● **Records supplied**
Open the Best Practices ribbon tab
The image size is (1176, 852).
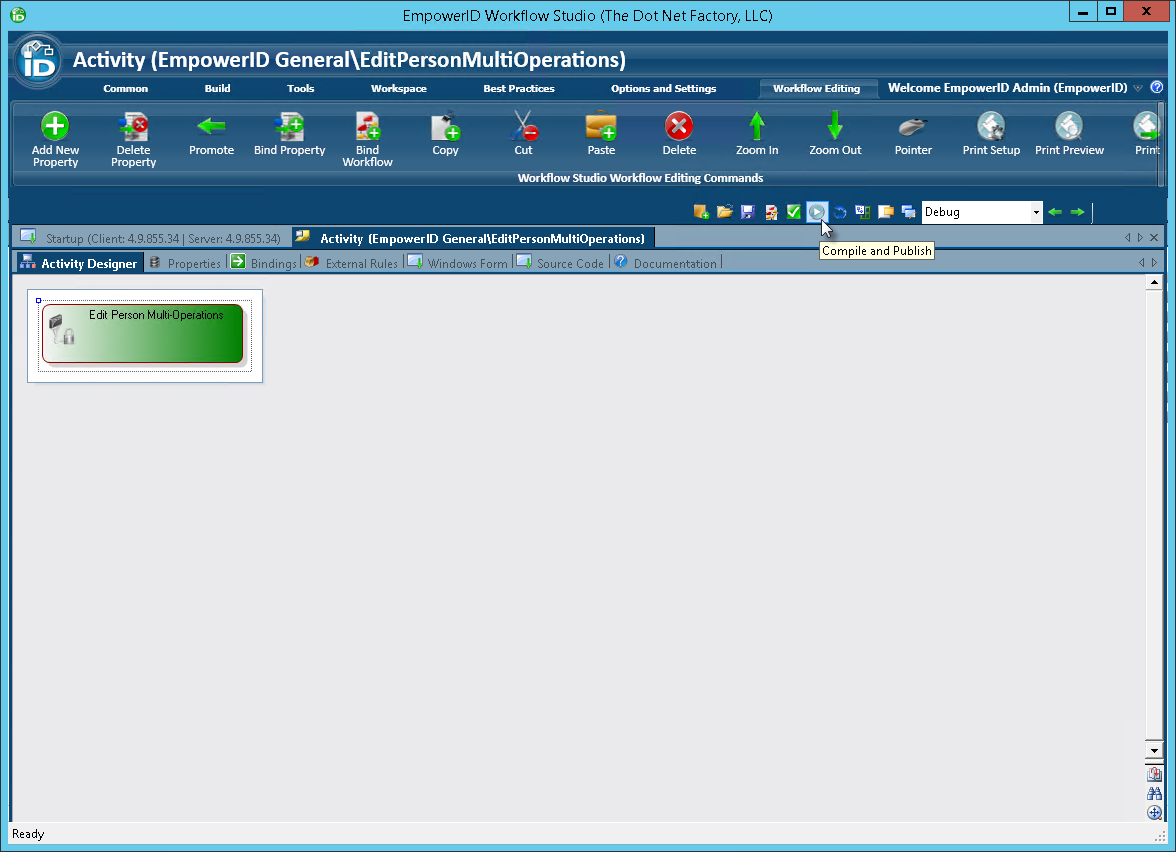[518, 88]
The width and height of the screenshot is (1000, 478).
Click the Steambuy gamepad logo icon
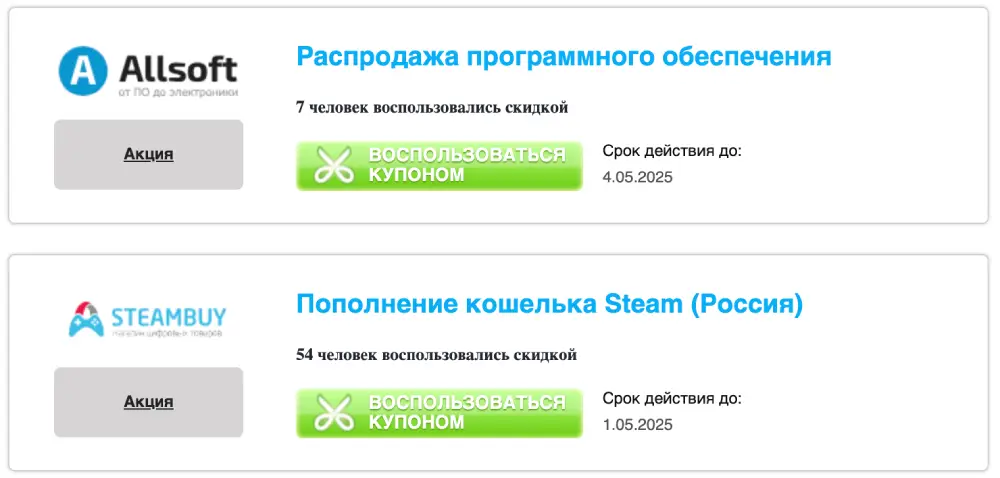[88, 317]
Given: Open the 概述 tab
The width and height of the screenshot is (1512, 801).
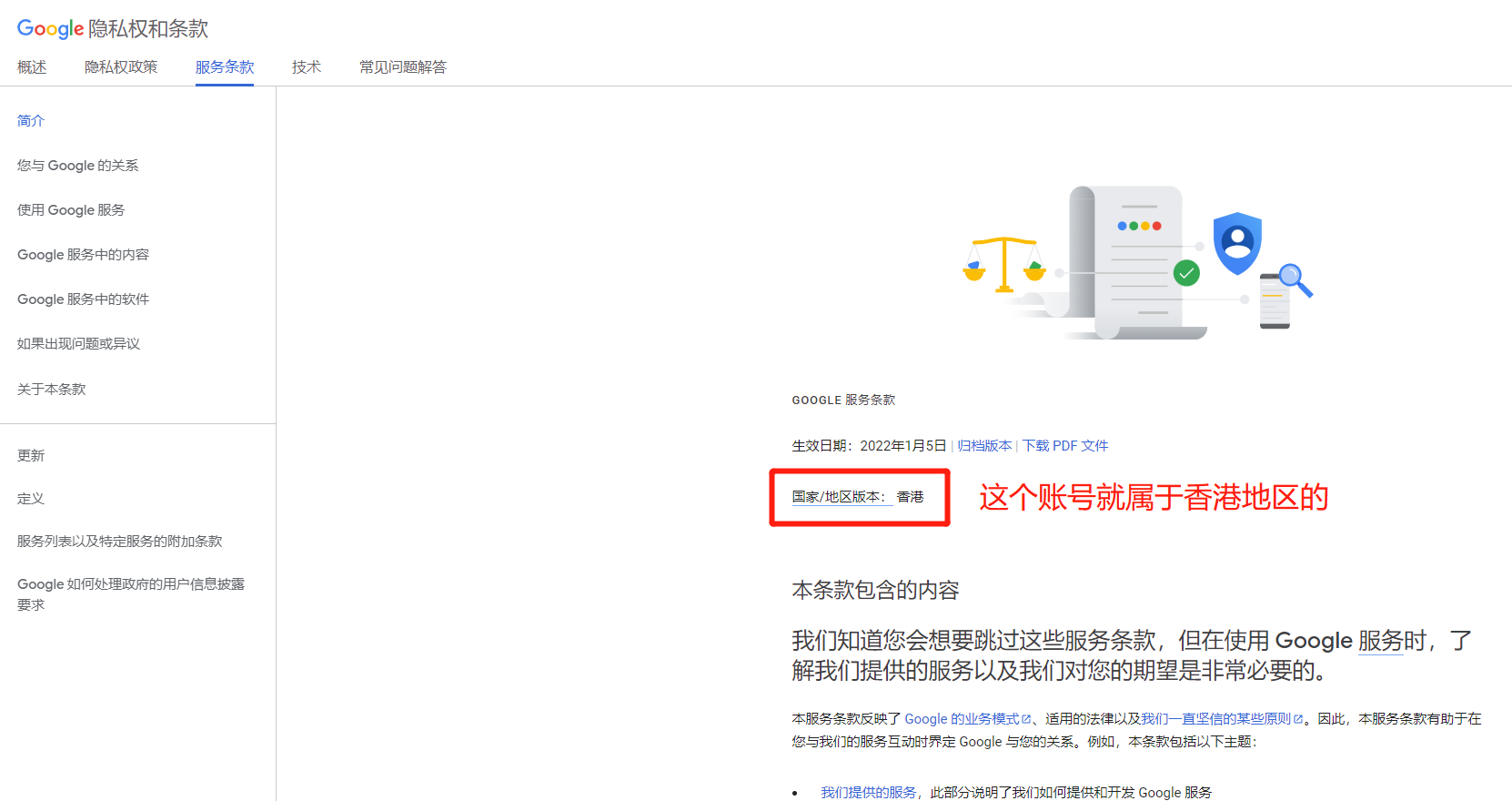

● **Problem to work on**
Retype all entries exactly; omit pictures.

● **Answer space**
Open the Best Practices ribbon tab
The image size is (1176, 852).
[518, 88]
The width and height of the screenshot is (1000, 478).
Click the Steambuy gamepad logo icon
[88, 317]
Given: Open the 概述 tab
The width and height of the screenshot is (1512, 801).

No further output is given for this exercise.